This YAML file defines the entire story generation process. It calls the Gemini and Imagen APIs, extracts the necessary information from the responses, and saves the final result to Firestore. No Java code is required to manage the flow of execution.

Key differences and trade-offs

Let’s zoom in on the pros and cons of both approaches.

Imperative / programming approach:

  • Pros:
    • Fine-grained control over the workflow.
    • Explicit parallelization for performance optimization.
    • Familiar programming and debugging tools.
    • Cloud Run jobs is fully managed and scaled by Google Cloud.
    • Job execution can be scheduled by Cloud Scheduler.
  • Cons:
    • You need to be familiar with a programming language & environment.
    • It can potentially be challenging to maintain as the workflow evolves.
    • The approach used required being familiar with running & scheduling containers as jobs.

Declarative / workflow based approach:

  • Pros:
    • Pretty easy-to-understand workflow definitions.
    • Workflows offers a visualisation of the steps (also during execution).
    • Parallelization can be defined explicitly (with the parallel keyword on iterations or step branches).
    • Simplified maintenance and updates. Just need to update the YAML in the console.
    • Workflows is scalable and reliable out of the box without extra effort.
    • Workflow execution can be scheduled by Cloud Scheduler.
  • Cons:
    • YAML authoring can be painful, if you’re not familiar with the APIs you call.
    • Parallelization is declarative but might be limited depending on the workflow definition and Google Cloud Workflows capabilities. You would have more control with a programming language.
    • There’s no emulator to run workflows locally, so you might have to create copies and work on these, to not affect the production workflow.
    • Debugging relies on workflow execution logs, which might be less intuitive than traditional debugging.

Choosing the right approach

It depends! 😅

Of course, the choice between these approaches depends on the specific project requirements. If fine-grained control and explicit parallelization are critical, the imperative programming approach might be preferable.

## EXERCISE OBJECTIVE
Carry the comparison of imperative and declarative workflow approaches forward from its last sentence. The items are not needed for this work.

Collected data entries

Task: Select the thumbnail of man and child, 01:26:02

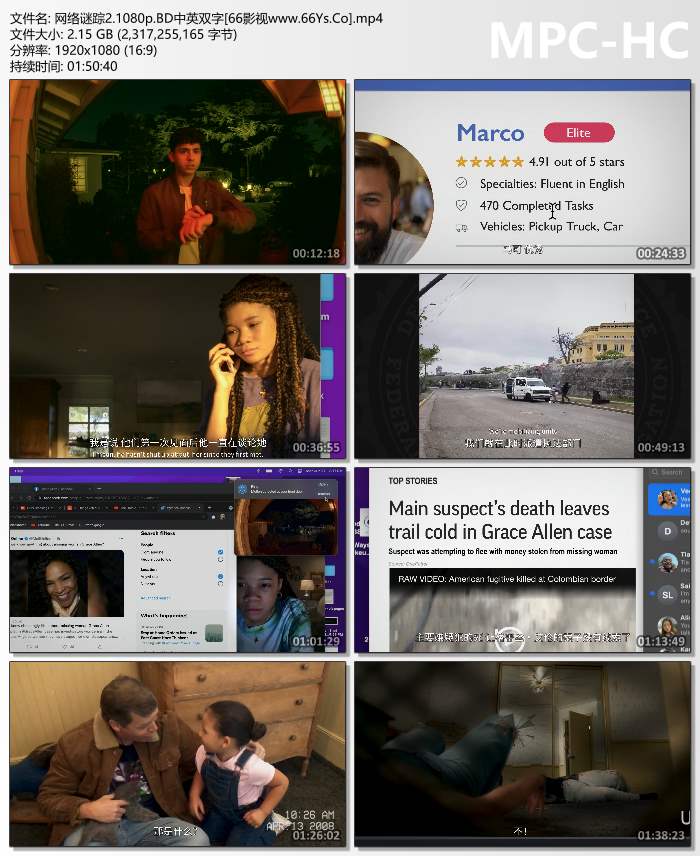Action: (x=178, y=753)
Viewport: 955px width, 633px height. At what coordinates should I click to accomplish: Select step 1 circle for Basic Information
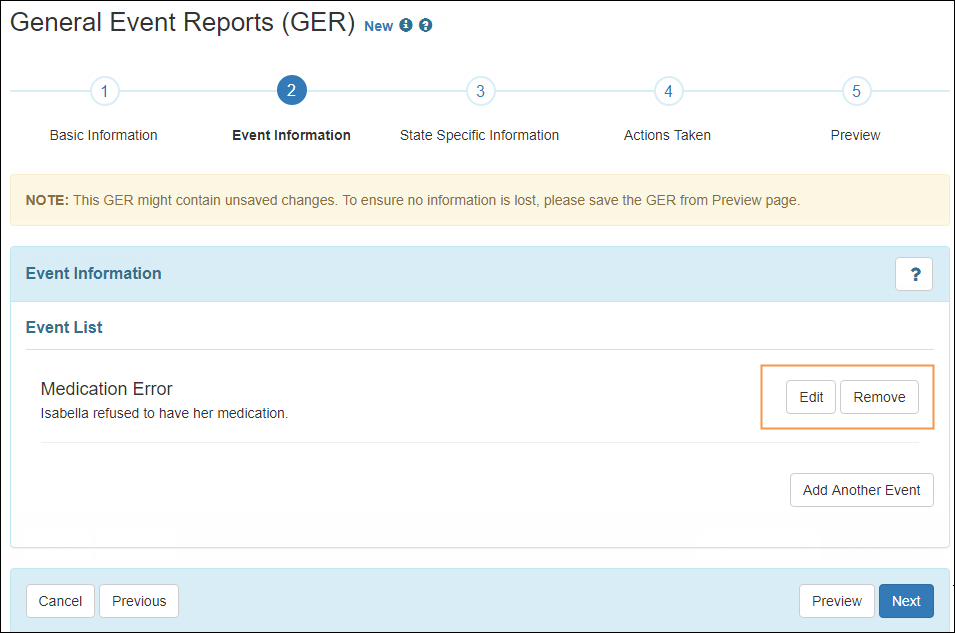[x=104, y=91]
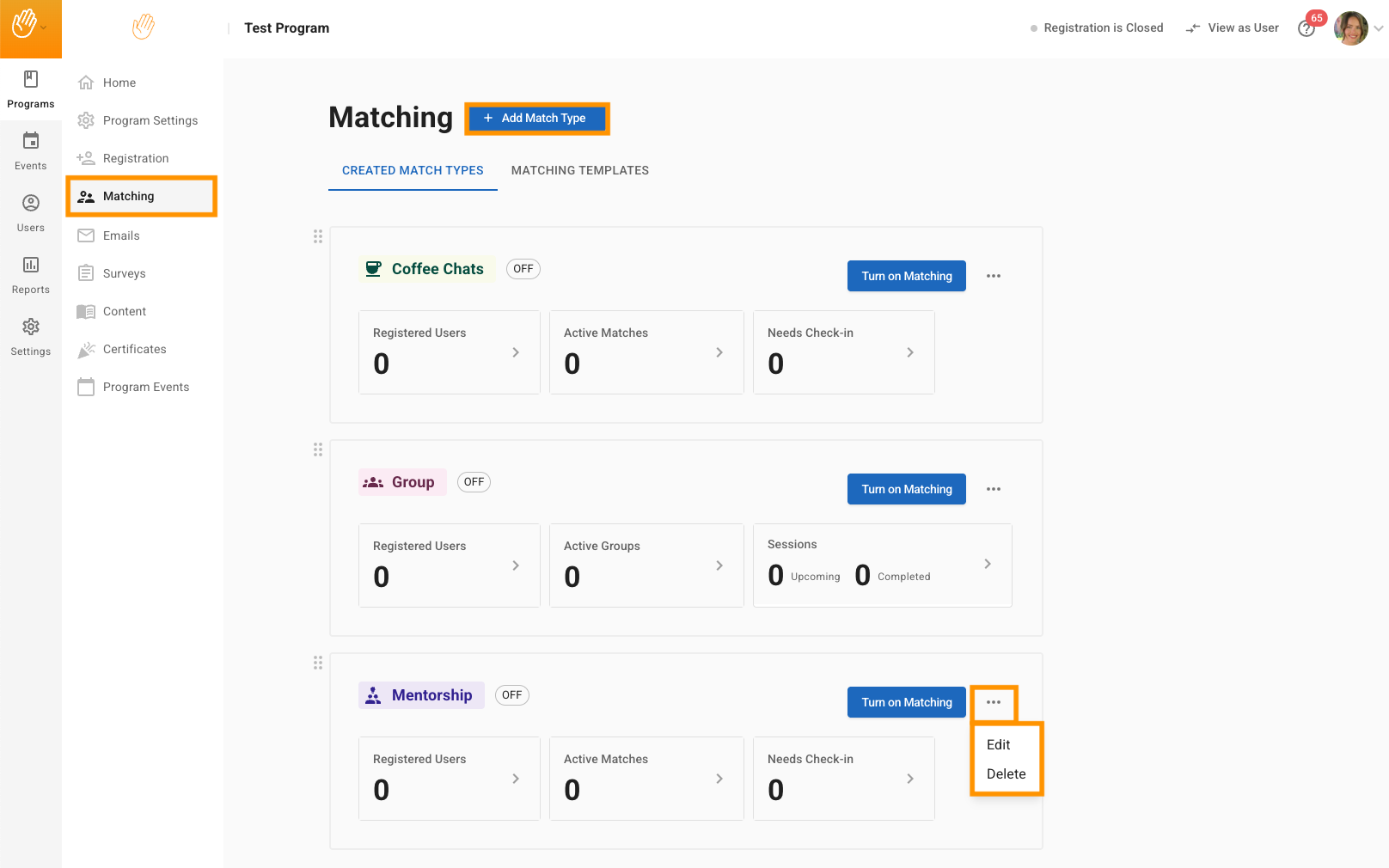The image size is (1389, 868).
Task: Click the Add Match Type button
Action: coord(536,119)
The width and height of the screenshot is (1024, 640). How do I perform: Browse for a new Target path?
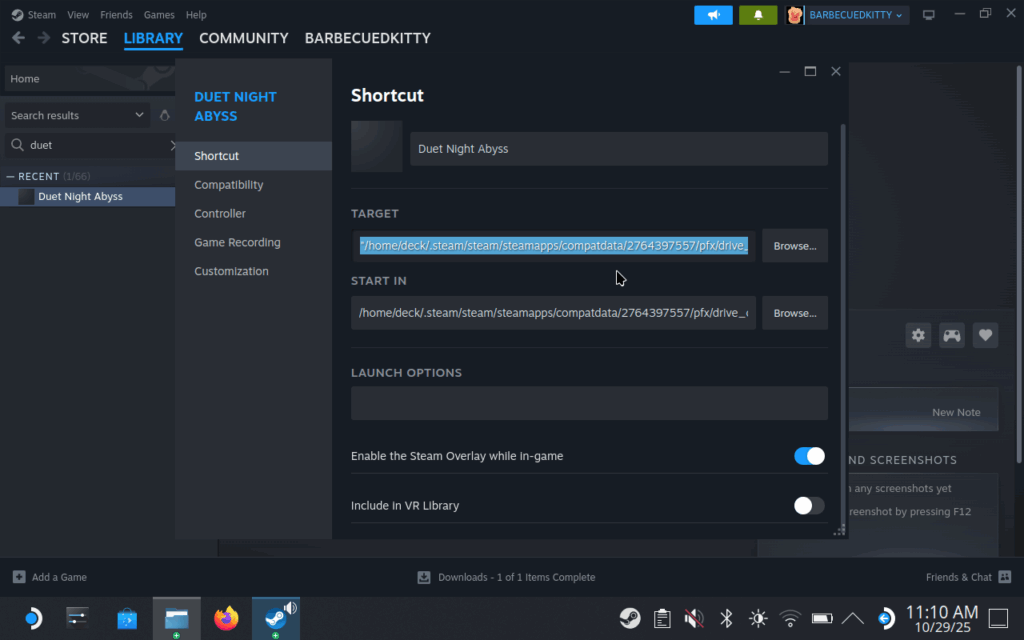(x=794, y=245)
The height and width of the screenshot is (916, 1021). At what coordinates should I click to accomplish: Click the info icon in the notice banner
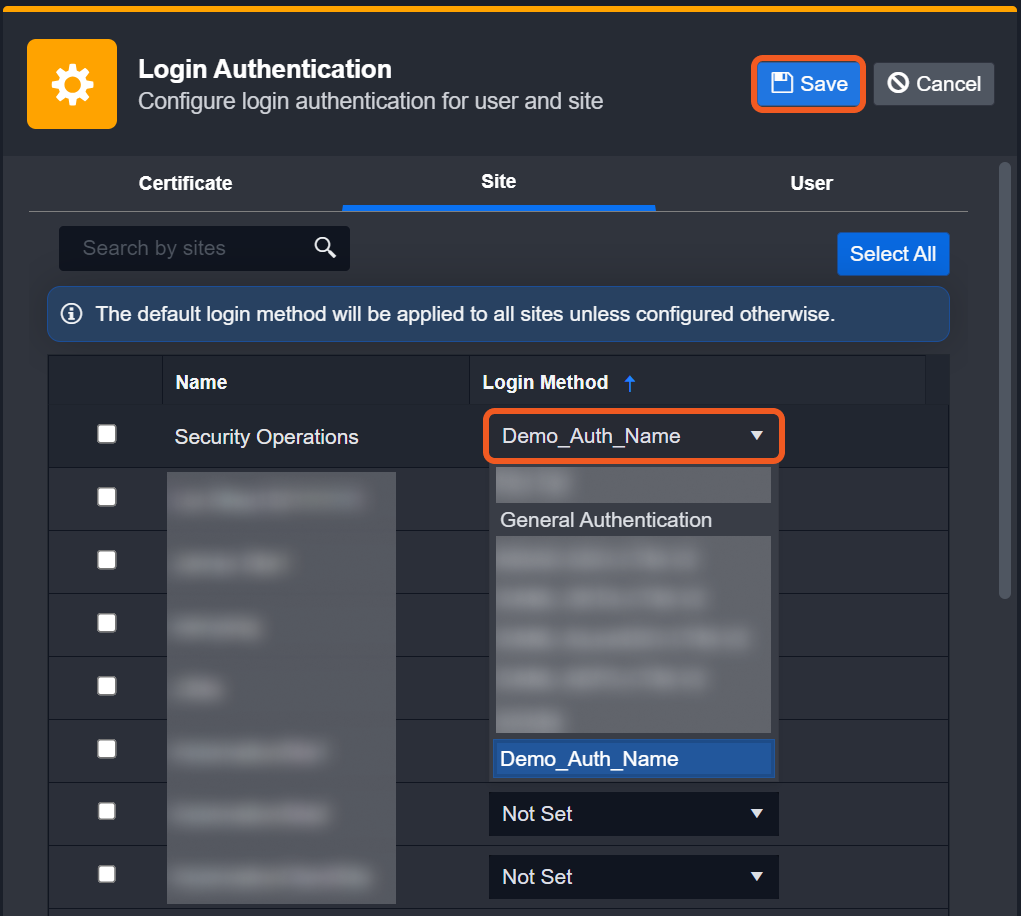click(x=72, y=314)
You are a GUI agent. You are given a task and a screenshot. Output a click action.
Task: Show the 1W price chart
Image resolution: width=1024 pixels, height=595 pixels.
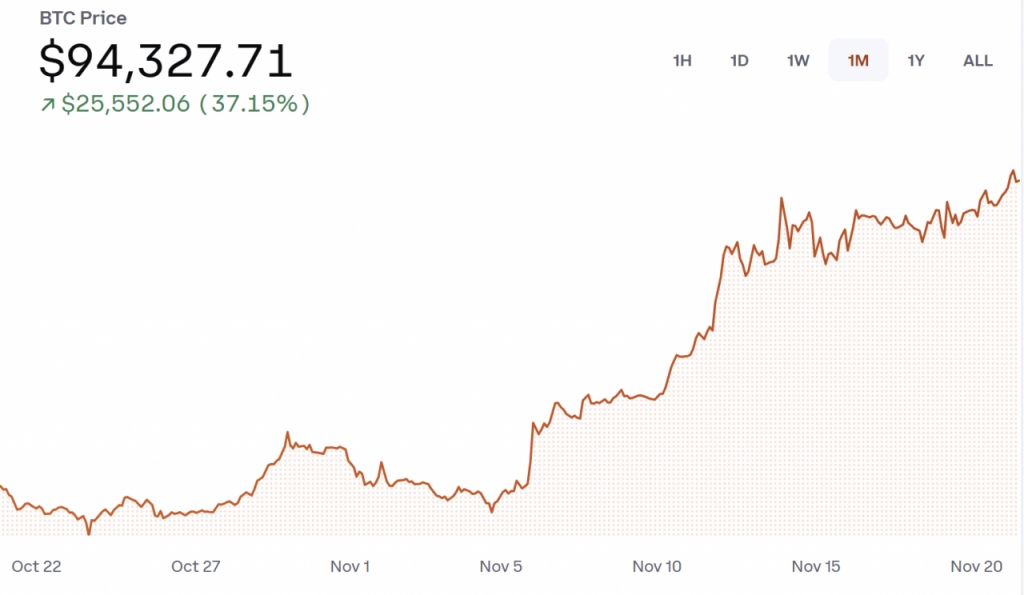click(798, 61)
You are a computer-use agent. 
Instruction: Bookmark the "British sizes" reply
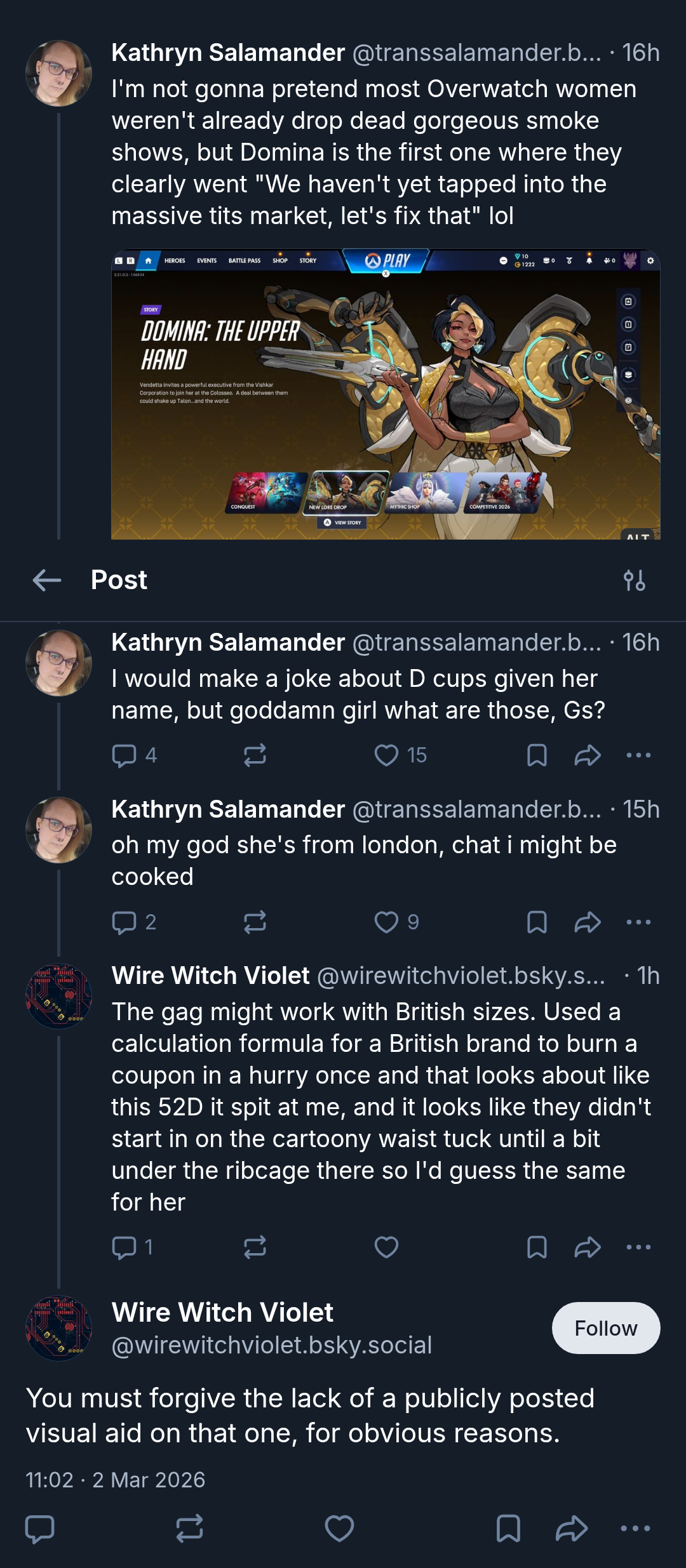click(x=537, y=1247)
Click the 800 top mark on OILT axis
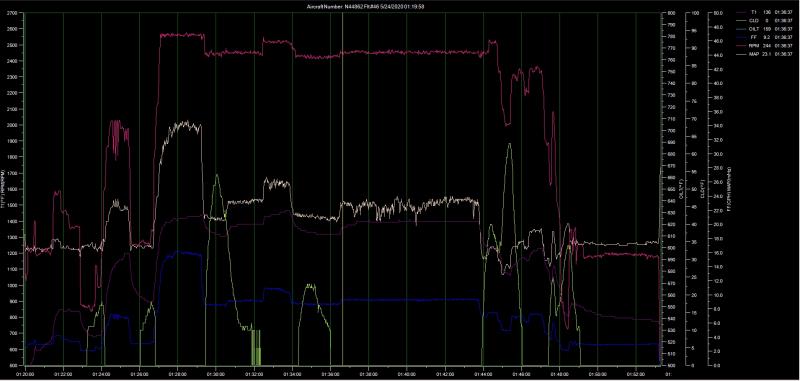This screenshot has height=381, width=800. (670, 13)
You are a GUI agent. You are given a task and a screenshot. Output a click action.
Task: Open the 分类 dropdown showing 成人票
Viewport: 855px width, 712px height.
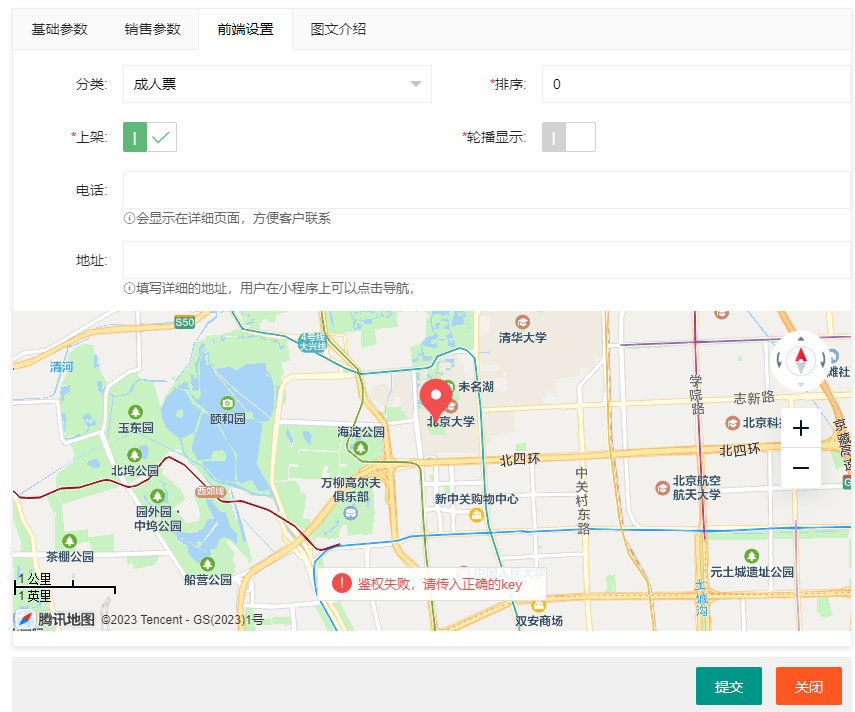click(277, 84)
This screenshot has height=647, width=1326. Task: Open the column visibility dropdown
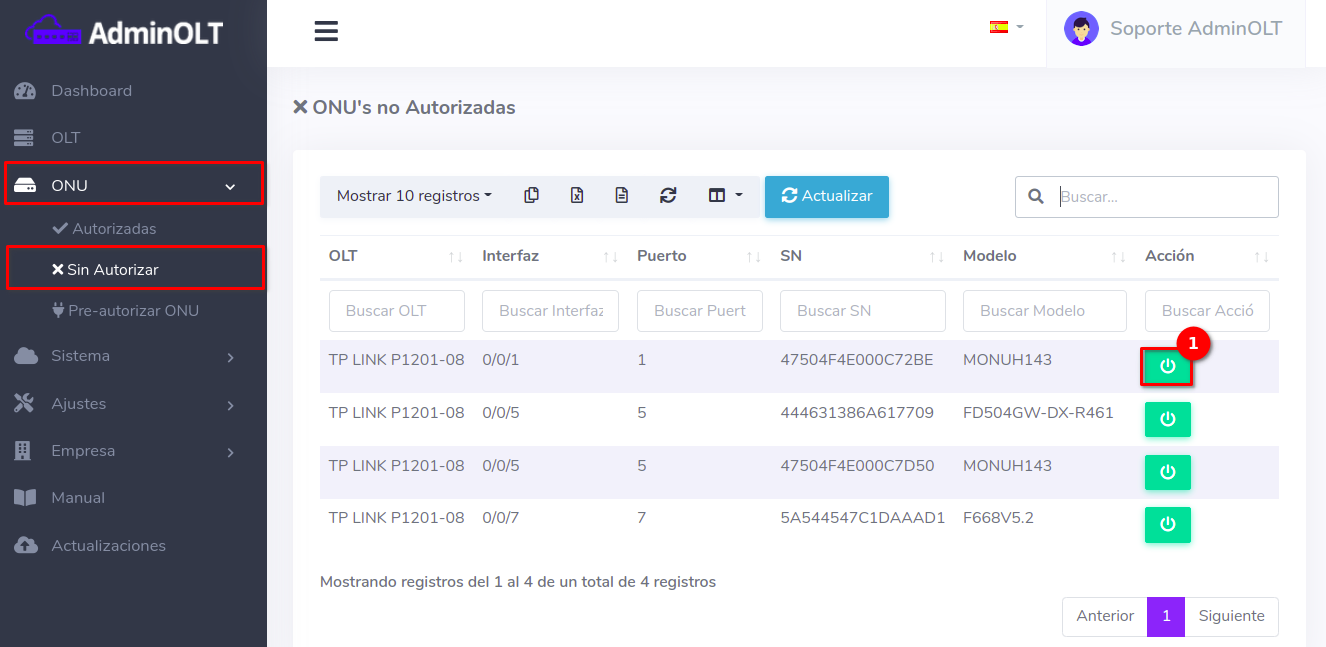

## WRITTEN REPLY
However, for simpler workflows where ease of development and maintainability are critical, Cloud Workflows offers an interesting alternative. You can easily make a tweak to the workflow directly from the Google Cloud console if needed.

In the case of this story generation agent, the declarative approach sounds like a good fit, but the YAML authoring can be a bit painful at times, as you have to look up the various payload schemas for the APIs to invoke, to be able to make the service calls. But that’s definitely a plus as well, in the sense that pretty much all the products and services offered on Google Cloud Platform can easily be called via REST endpoints, and Workflows excels at that.

Conclusion

Explicit declarative planning helps AI agents stay focused, and ensures a high level of predictability. My experience with agents which plan their own actions has been mixed, as sometimes the LLM hallucinates function calls, or calls functions with bogus parameters. In the previous previous article, I used an imperative programming approach, but in this article today, I developed a simplified equivalent with a declarative workflow definition.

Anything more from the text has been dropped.